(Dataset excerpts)
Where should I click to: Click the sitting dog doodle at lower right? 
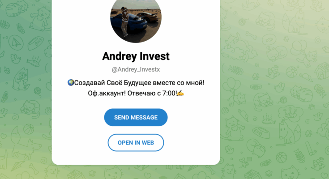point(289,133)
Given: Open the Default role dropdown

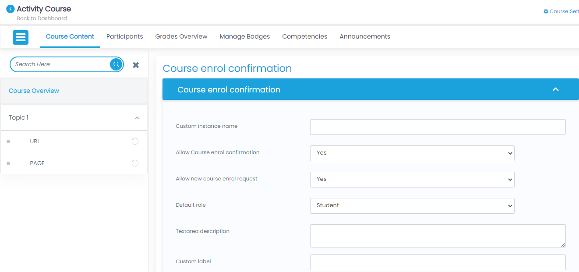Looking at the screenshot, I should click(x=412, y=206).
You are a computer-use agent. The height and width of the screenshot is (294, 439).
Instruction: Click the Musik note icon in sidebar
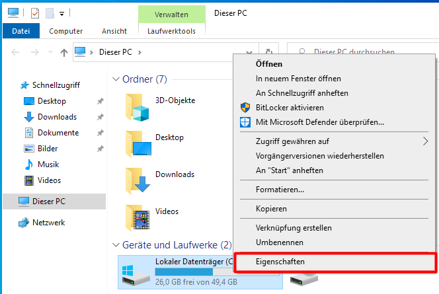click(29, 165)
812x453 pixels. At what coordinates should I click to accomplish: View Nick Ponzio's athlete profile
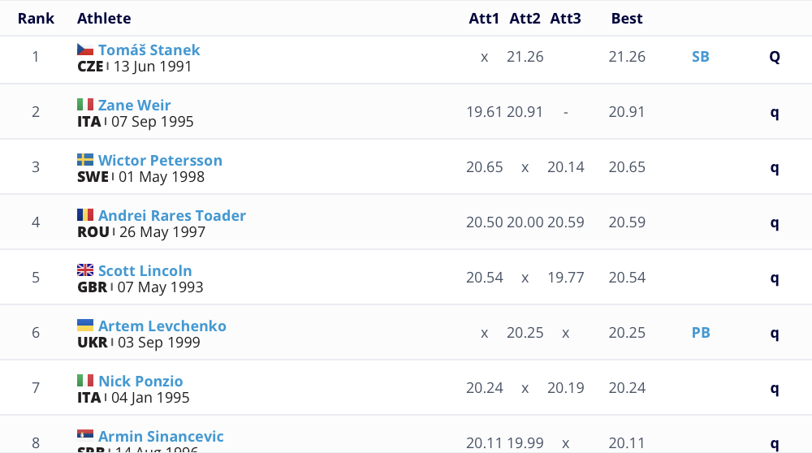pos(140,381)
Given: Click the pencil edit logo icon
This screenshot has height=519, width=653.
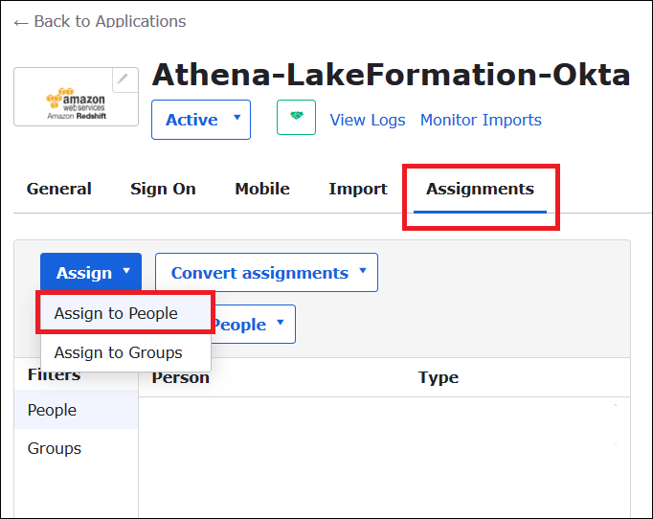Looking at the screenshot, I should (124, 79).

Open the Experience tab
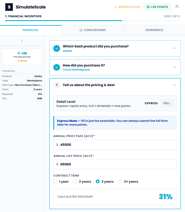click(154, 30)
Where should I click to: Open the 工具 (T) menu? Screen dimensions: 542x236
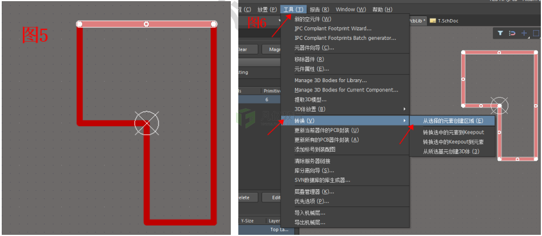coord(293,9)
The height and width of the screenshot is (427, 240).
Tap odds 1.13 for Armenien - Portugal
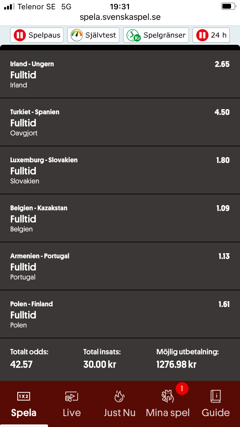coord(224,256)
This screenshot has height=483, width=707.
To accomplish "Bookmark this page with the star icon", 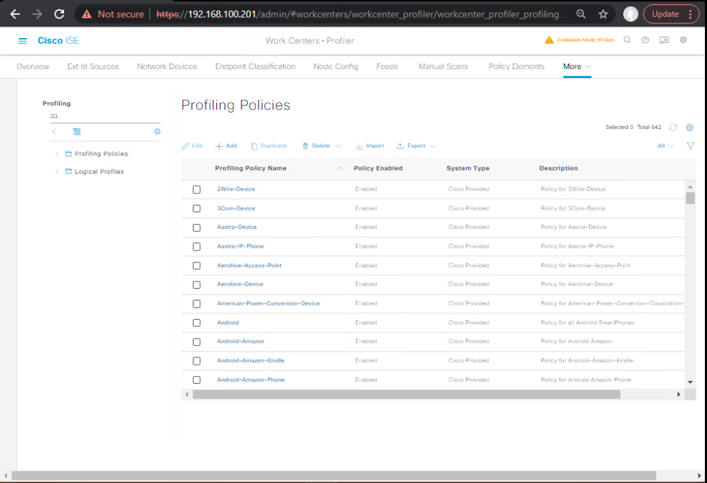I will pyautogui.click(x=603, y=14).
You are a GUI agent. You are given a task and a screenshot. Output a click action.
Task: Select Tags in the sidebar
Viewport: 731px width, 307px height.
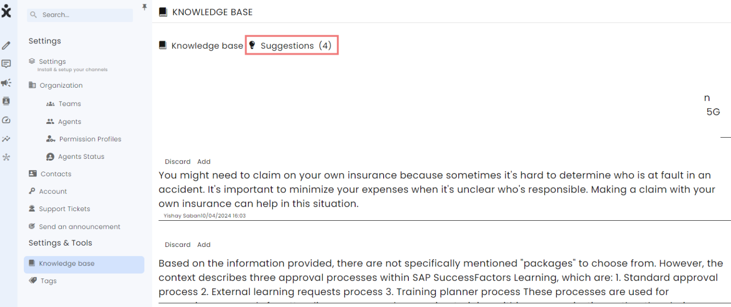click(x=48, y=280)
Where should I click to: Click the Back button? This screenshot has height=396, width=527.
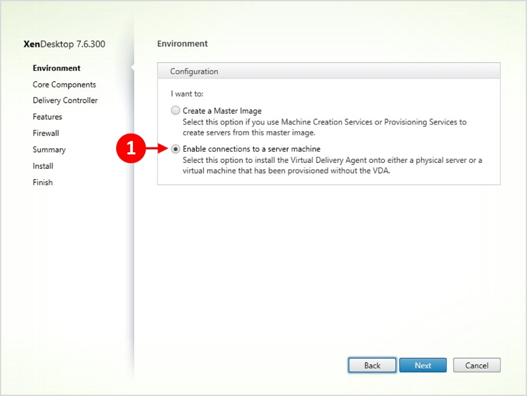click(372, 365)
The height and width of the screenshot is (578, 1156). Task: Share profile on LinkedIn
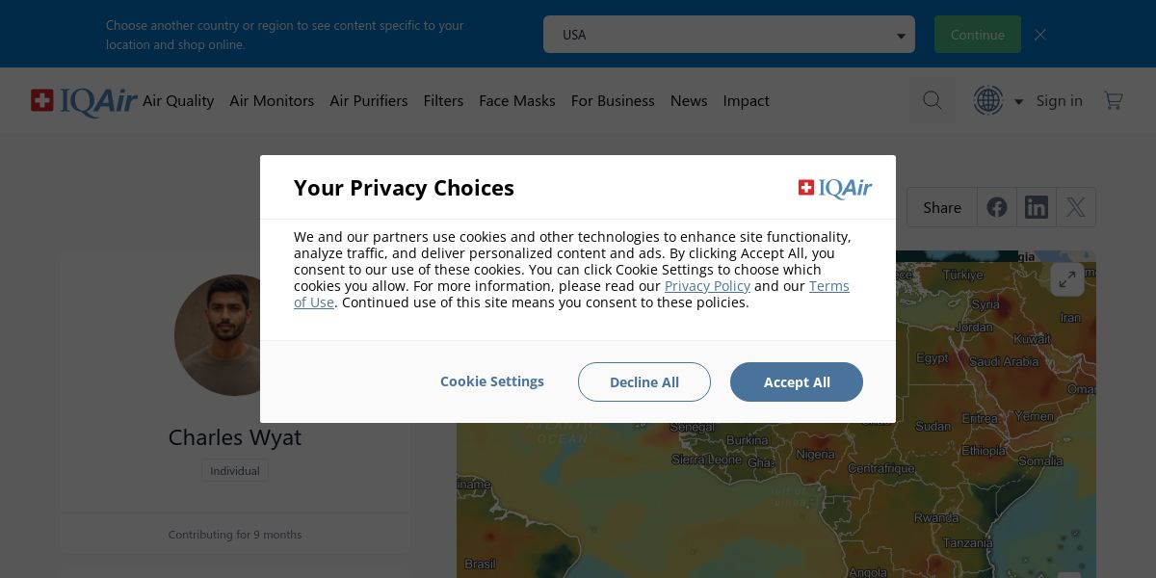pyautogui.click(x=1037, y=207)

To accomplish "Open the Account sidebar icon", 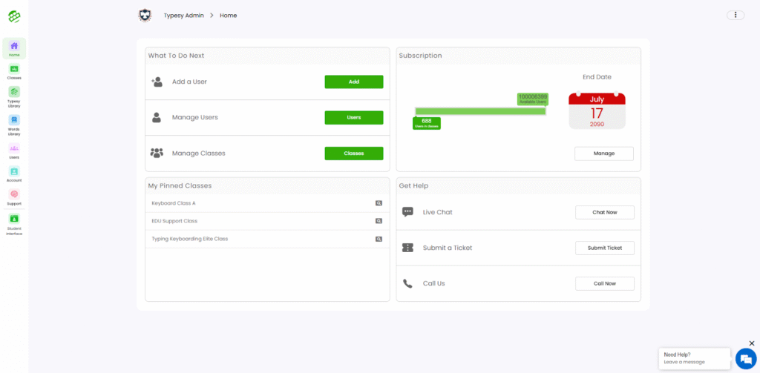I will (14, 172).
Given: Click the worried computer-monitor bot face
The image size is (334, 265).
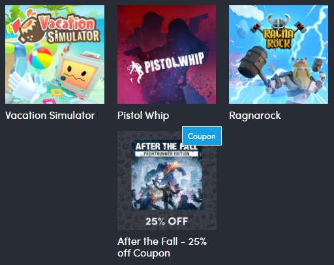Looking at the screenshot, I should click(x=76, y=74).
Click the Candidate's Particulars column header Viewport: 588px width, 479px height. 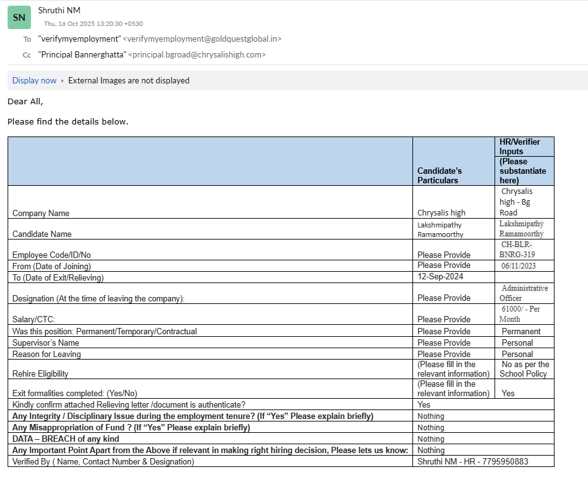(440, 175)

...

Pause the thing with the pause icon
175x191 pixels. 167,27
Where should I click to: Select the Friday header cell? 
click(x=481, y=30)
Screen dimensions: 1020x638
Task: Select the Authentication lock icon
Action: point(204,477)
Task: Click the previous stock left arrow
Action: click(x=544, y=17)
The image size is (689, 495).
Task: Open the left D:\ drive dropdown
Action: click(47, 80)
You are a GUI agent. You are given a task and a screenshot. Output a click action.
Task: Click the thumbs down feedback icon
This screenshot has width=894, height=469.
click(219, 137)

**EXERCISE REQUIREMENTS**. Give back, exactly and without pictures, the stretch of the records above from the line containing "Where should I click to: Click the sitting" through the line containing "You are a computer-use", with both end lines included.

**TASK RESULT**.
Where should I click to: Click the sitting dog doodle at lower right? 
point(289,133)
Given: Open the Default role dropdown

Looking at the screenshot, I should click(x=412, y=206).
You are a computer-use agent. The height and width of the screenshot is (294, 439).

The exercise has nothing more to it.